Zimbabwe’s healthcare is not competitive, relative to similar services in other countries, developing or developed. But the story goes further than affordability.

It is also about sparse skills in the country, and about poorly-equipped health facilities.

Yet what we end up spending on foreign care more than doubles what we need to build these specialist skills, and to equip and stock our specialised hospitals for more advanced interventions.

A few examples illustrate my point:

◆ We only have three heart surgeons in the whole country;

◆ We have seven neuro-surgeons, mostly based in Harare;

◆ We have one diabetologist, even though an estimated three million Zimbabweans suffer from diabetes;

◆ We can’t do vital organ transplants; and

◆ We don’t even have a national organs register.

The story goes on and on.

Yet we have a very healthy base of general practitioners, surgeons and physicians who, with a small fraction of what we spend on medical tourism, we could easily turn into specialist physicians. The time has now come for us to do just that.

As I write, the Ministry of Higher and Tertiary Education, Science and Technology Development has completed a national skills audit. Except this is in very broad, generic terms. I now want each sector, the health sector especially, to derive and develop from this broad audit, sector-specific skills audits which should help with our overall national skills development planning.

Gone are the days where we just receive any scholarships on offer from friendly countries.

We must now spell out areas of skills need which are reckoned in terms of our development vision and priorities, and the numbers we aim for, so we seek scholarships that build national capacities in areas of greatest need.

The health sector must blaze a new trail in this regard.

Much more, the skills strategy must be encompassing. By definition, medical work is collaborative. What this means is that whichever key skill we target must develop alongside supportive skills in related disciplines.

Hard on the heels of this must be a programme of equipping our facilities with modern medical gadgets which those skills require to function.

The old Department of National Scholarships which we are restructuring will be a key vehicle for this broad national skills strategy. Our provincial and central hospitals are needlessly clogged by cases which in fact should be dealt with at lower levels.

Our inability to ensure that institutions at primary level are adequately staffed and provided with core competencies has created this impossible situation where provincial and central hospitals are no longer referrals for complicated cases requiring specialised interventions only.

Poor working facilities and conditions are to blame for this collapse in the national referral system which should serve us well.

Add to this the absence of trauma facilities along our highways where traffic accidents are frequent. Illustratively, any serious traffic accident cases along the Harare-Chirundu Highway will have to be rushed back to Chinhoyi and Harare!

This is quite typical on all our highways. We have lost many lives as a result.

We now need to revisit our whole institutional healthcare chain, both by way of spatial distribution and the deployment of key competencies across these institutions.

There is a lot more which is needed in the health sector than I have been able to cover in this article. I have not, for instance, dealt with the key area to do with national health insurance.

This vital link in the health delivery chain has all but collapsed.
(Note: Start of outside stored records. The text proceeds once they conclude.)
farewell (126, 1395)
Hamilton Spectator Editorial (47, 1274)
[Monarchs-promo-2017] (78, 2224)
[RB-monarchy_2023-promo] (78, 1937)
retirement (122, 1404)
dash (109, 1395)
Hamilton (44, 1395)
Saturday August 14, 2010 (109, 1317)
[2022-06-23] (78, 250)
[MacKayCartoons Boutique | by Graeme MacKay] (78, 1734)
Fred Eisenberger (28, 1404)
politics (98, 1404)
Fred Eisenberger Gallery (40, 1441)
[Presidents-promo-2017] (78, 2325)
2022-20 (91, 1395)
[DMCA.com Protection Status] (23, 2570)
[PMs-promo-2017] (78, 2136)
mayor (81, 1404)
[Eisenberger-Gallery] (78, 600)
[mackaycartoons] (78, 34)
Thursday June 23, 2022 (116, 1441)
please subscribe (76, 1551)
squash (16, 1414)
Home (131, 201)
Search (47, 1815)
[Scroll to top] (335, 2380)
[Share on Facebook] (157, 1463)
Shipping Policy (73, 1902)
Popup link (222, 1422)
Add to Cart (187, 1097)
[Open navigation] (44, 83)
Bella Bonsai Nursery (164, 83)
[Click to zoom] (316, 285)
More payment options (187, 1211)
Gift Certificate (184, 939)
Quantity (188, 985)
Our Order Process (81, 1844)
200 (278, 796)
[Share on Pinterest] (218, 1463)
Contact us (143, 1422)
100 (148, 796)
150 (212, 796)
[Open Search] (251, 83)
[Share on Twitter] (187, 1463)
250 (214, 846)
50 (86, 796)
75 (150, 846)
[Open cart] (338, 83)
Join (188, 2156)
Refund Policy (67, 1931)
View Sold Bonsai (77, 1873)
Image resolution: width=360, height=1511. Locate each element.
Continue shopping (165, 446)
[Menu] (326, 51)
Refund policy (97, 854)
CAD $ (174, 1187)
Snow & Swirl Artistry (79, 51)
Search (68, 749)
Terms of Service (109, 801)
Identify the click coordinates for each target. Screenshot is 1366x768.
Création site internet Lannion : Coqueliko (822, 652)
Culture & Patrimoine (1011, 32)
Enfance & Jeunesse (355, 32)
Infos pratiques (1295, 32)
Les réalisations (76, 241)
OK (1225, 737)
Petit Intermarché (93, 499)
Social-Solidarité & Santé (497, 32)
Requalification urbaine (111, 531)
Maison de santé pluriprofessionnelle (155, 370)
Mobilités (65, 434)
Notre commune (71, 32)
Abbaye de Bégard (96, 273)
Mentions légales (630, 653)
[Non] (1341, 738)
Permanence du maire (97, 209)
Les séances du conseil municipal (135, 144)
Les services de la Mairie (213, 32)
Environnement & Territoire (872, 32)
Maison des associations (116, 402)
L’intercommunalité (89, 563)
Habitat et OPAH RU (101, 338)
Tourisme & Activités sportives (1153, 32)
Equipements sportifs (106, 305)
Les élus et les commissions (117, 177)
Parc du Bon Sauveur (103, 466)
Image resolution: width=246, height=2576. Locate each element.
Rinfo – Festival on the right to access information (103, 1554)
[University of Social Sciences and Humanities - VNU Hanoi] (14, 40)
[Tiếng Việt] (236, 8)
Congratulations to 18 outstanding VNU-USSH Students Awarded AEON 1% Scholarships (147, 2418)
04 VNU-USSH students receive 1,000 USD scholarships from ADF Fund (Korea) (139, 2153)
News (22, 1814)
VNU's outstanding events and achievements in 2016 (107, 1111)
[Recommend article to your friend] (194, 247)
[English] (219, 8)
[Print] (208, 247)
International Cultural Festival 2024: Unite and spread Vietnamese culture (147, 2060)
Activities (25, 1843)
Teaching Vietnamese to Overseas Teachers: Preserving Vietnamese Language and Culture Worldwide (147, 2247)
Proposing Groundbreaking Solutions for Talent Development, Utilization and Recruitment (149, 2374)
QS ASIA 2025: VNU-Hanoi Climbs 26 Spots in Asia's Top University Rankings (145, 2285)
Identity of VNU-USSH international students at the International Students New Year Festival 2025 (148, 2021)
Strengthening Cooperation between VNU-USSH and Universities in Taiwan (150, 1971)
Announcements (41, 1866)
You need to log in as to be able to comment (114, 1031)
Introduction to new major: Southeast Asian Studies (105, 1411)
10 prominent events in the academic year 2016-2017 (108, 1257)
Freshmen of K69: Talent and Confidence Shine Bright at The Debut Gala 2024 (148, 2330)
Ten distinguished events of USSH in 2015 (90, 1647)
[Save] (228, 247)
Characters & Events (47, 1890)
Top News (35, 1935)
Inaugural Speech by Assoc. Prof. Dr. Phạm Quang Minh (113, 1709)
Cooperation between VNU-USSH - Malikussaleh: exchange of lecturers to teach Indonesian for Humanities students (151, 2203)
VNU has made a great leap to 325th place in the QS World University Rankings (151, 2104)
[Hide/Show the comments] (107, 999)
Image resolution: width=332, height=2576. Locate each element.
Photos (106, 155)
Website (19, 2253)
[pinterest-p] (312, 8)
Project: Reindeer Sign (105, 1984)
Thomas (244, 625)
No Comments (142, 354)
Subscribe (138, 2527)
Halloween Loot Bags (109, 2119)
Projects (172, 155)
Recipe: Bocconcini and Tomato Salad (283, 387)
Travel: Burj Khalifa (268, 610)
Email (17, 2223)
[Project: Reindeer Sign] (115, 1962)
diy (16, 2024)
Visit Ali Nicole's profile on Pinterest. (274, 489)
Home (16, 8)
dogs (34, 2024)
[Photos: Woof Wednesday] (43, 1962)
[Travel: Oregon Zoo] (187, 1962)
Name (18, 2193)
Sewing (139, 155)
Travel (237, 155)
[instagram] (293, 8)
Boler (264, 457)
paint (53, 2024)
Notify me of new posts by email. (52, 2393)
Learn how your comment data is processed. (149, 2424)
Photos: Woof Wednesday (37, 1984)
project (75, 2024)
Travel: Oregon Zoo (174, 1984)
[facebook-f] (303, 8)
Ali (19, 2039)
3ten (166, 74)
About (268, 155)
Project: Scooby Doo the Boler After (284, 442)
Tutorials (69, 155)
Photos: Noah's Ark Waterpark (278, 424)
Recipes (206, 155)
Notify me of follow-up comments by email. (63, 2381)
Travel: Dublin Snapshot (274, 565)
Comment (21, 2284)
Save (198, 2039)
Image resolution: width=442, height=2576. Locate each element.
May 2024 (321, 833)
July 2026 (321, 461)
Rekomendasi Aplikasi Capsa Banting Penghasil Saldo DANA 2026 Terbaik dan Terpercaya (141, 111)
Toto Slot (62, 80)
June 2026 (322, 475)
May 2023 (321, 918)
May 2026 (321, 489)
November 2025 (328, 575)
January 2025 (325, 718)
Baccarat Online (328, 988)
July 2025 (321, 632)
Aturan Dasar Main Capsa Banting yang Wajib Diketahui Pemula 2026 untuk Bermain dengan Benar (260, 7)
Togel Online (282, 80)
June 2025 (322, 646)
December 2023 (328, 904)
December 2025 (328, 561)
Yet it ensures our citizens are assured of care, both during their active lives and later on in life.

Health insurance is a key area for collaborative investment action by both the public and private sector. It requires major re-mapping. What I have done in this instalment is merely broach key points for a conversation which cannot wait any longer if our Vision 2030, by which we aspire to be an upper middle income economy, is to be realised.

Beyond pressure points of the day, we need a broad vision that gets us to the end-state we desire. We have many experienced practitioners in the health sector. Our medical schools are churning out hundreds of bright junior doctors. So, too, are our institutions for training nurses, and allied skills.

All we need is to harness this brain power for far-reaching policy decisions and actions.